(Stored data)
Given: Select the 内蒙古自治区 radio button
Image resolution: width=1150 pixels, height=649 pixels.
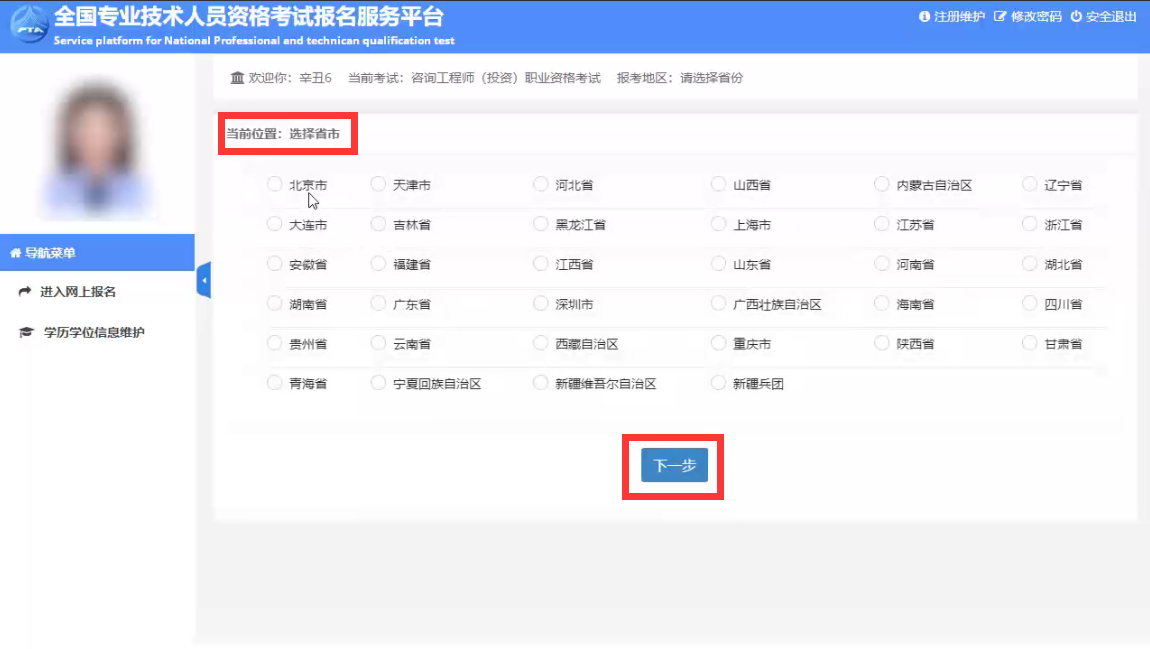Looking at the screenshot, I should pyautogui.click(x=881, y=184).
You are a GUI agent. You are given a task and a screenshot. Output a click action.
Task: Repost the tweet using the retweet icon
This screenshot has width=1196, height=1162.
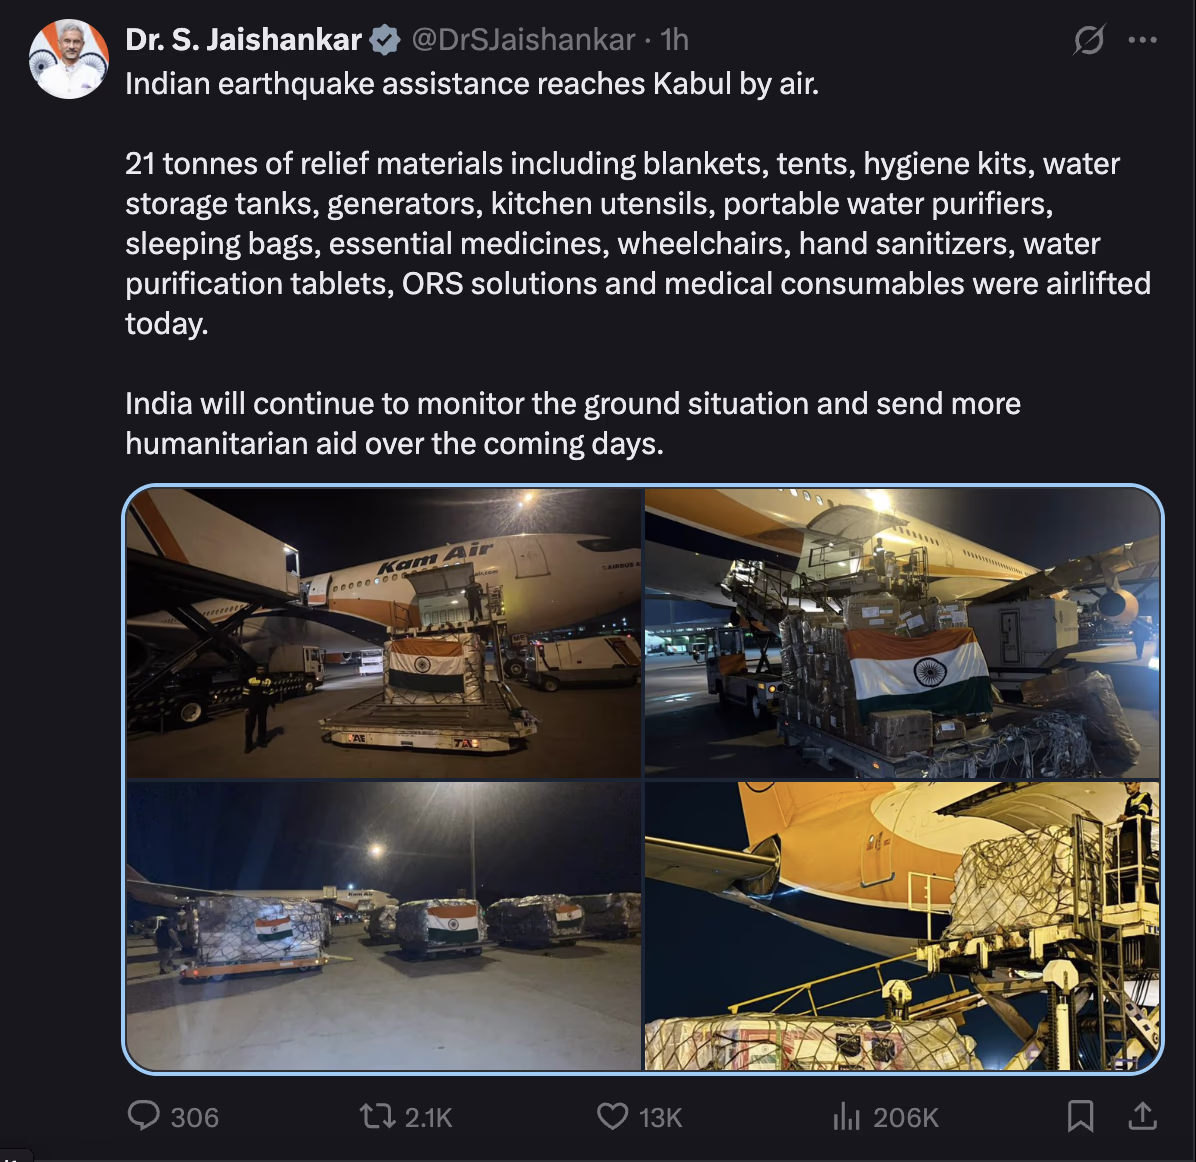click(378, 1115)
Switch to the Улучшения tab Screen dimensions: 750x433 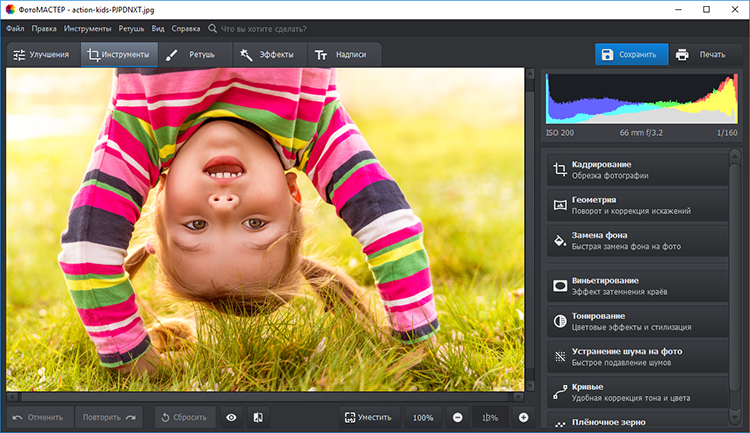(41, 55)

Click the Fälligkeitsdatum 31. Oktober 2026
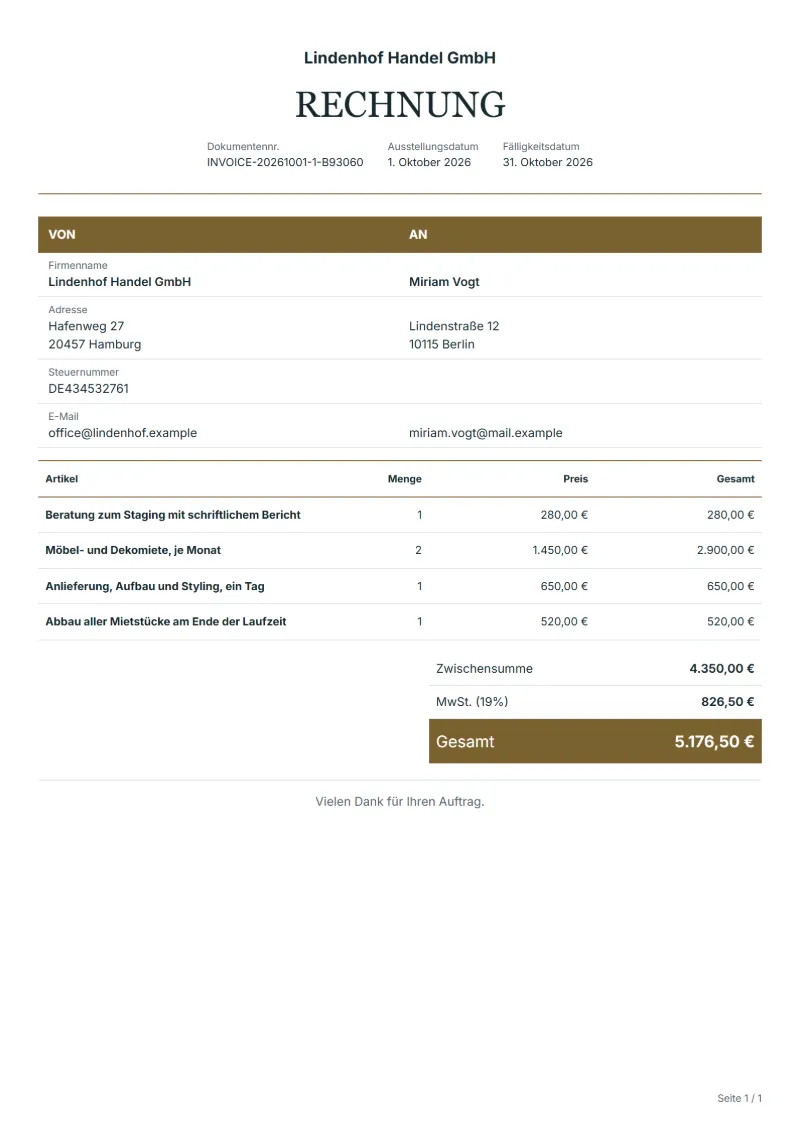(x=548, y=162)
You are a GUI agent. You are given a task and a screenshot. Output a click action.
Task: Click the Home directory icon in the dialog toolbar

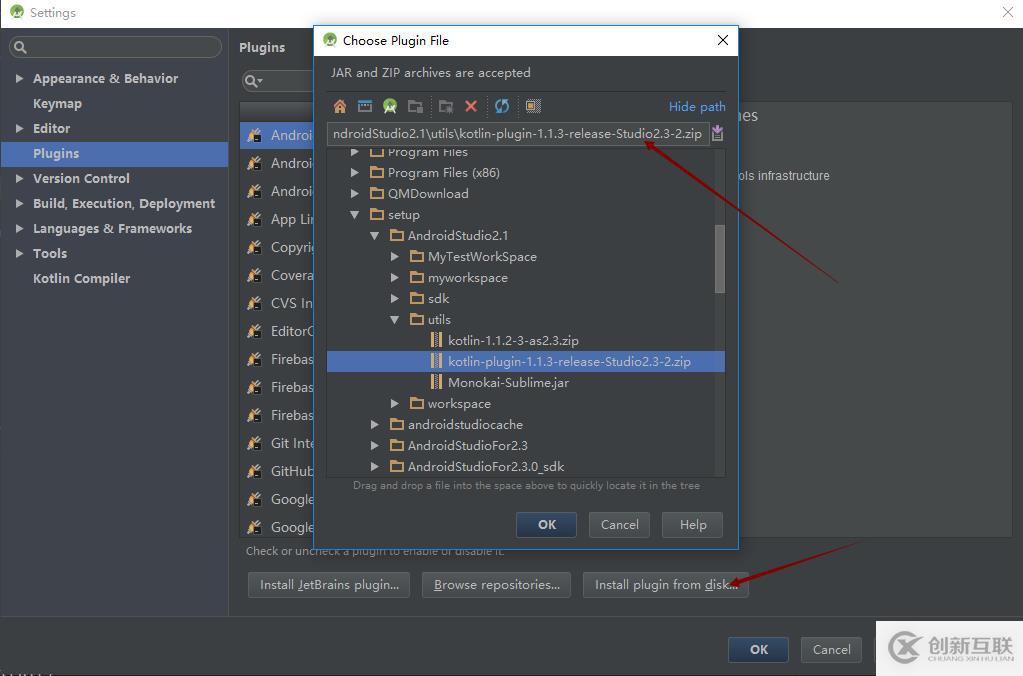(339, 106)
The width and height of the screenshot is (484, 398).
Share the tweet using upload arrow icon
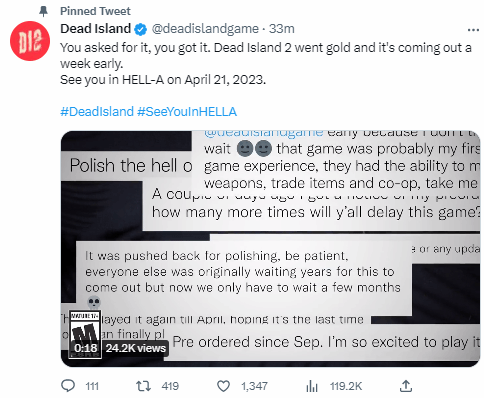406,386
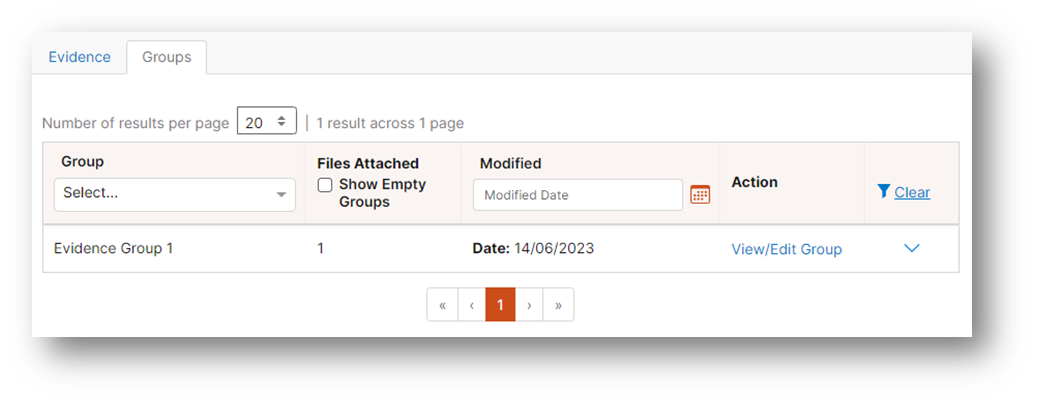The width and height of the screenshot is (1037, 402).
Task: Click the funnel filter icon
Action: [884, 192]
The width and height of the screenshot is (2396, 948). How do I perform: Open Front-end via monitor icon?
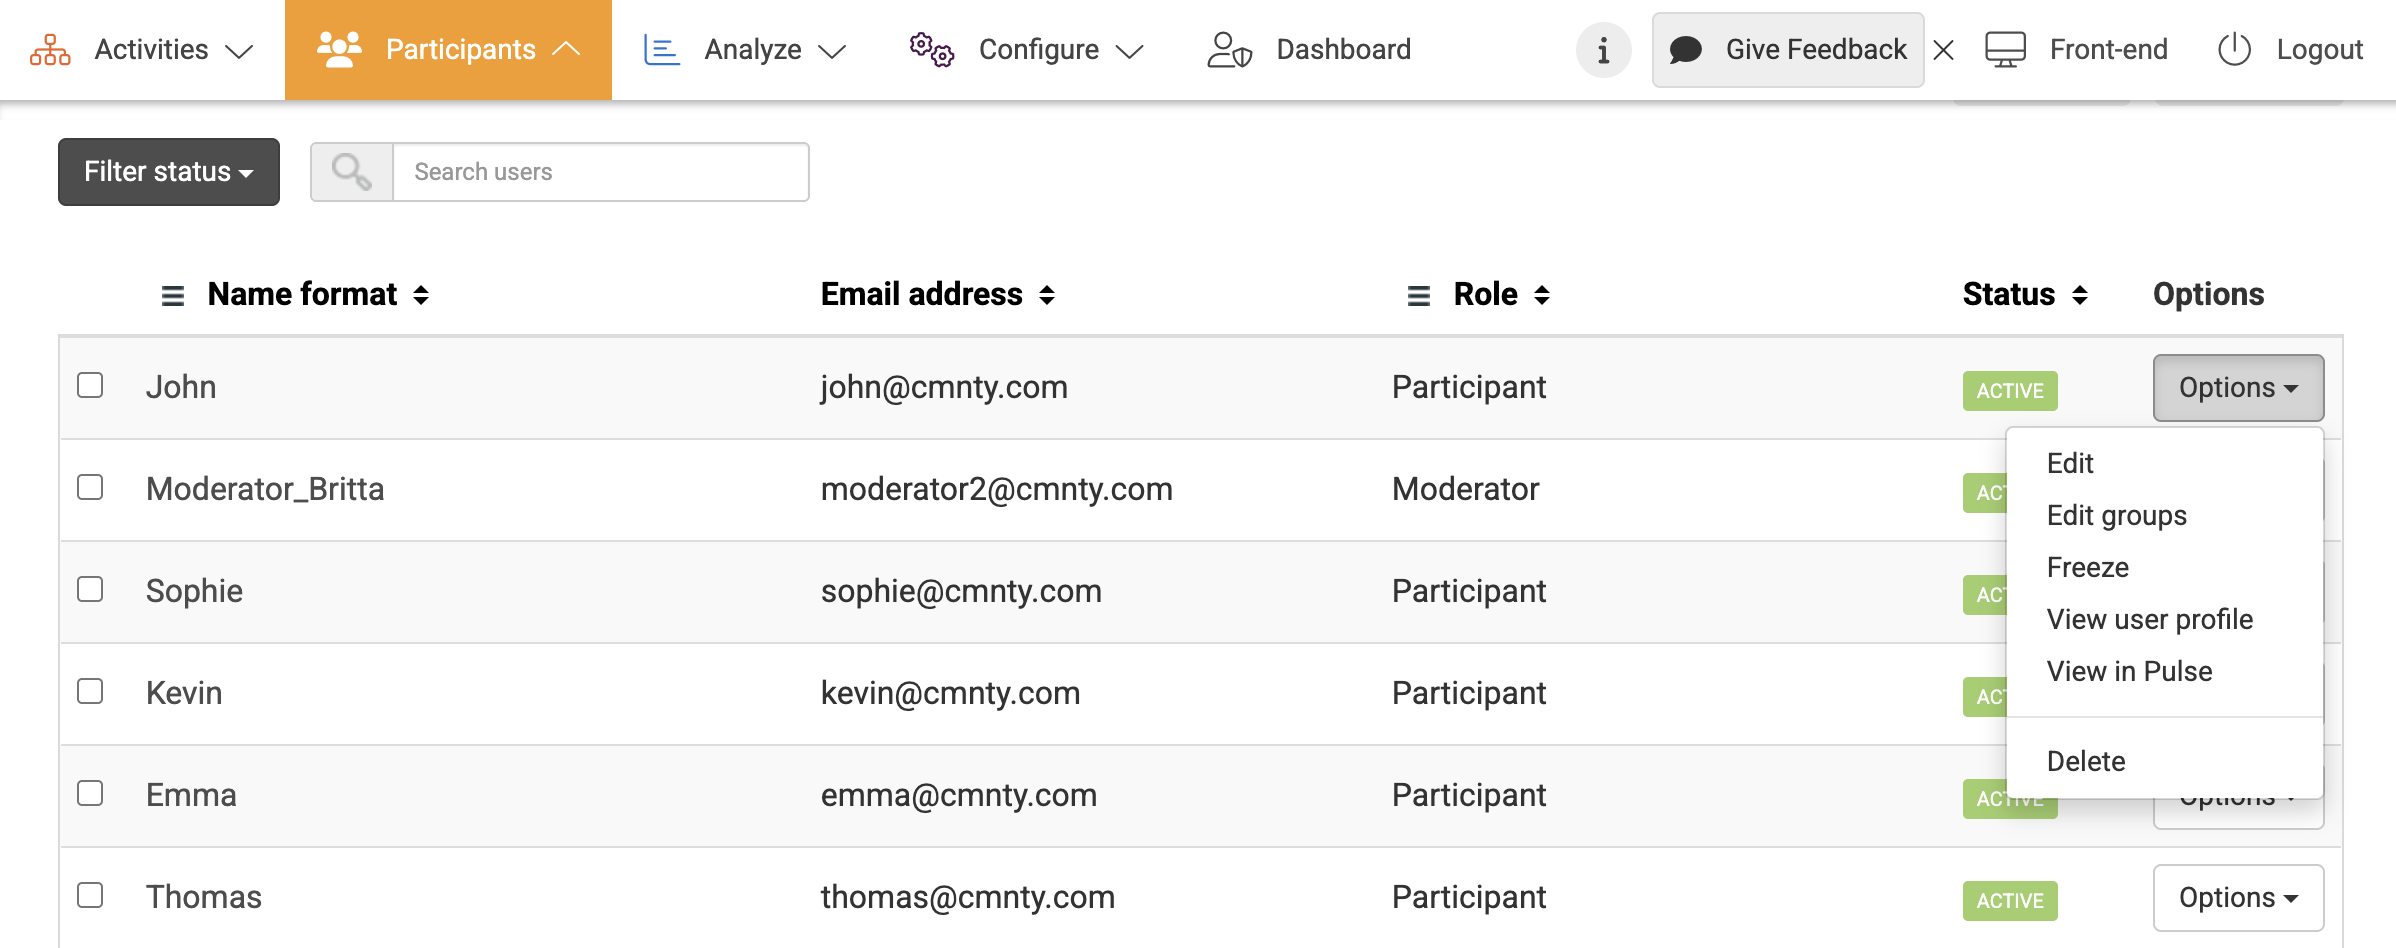[2005, 50]
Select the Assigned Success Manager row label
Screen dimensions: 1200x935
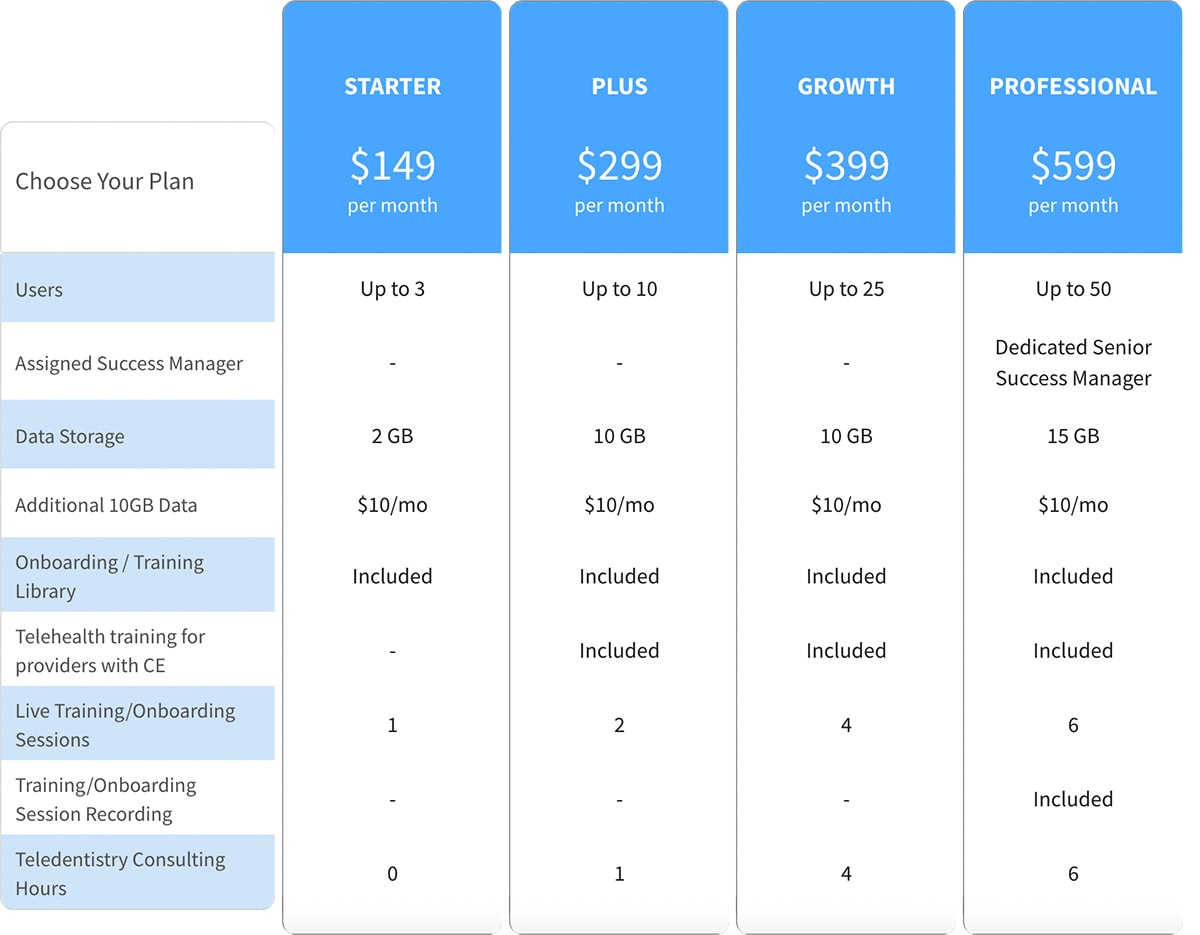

- What you are asked to do: The answer must consist solely of the lines from the line containing "Task: Click the Home" to the end of the data, reproduced exactly, with every picture left out.

- Result of the task:
Task: Click the Home directory icon in the dialog toolbar

(339, 106)
The width and height of the screenshot is (484, 398).
Share the tweet using upload arrow icon
406,386
The width and height of the screenshot is (1037, 402).
Task: Click the funnel filter icon
Action: [884, 192]
The width and height of the screenshot is (2396, 948). How do I perform: Open Front-end via monitor icon?
[2005, 50]
Select the Assigned Success Manager row label
Screen dimensions: 1200x935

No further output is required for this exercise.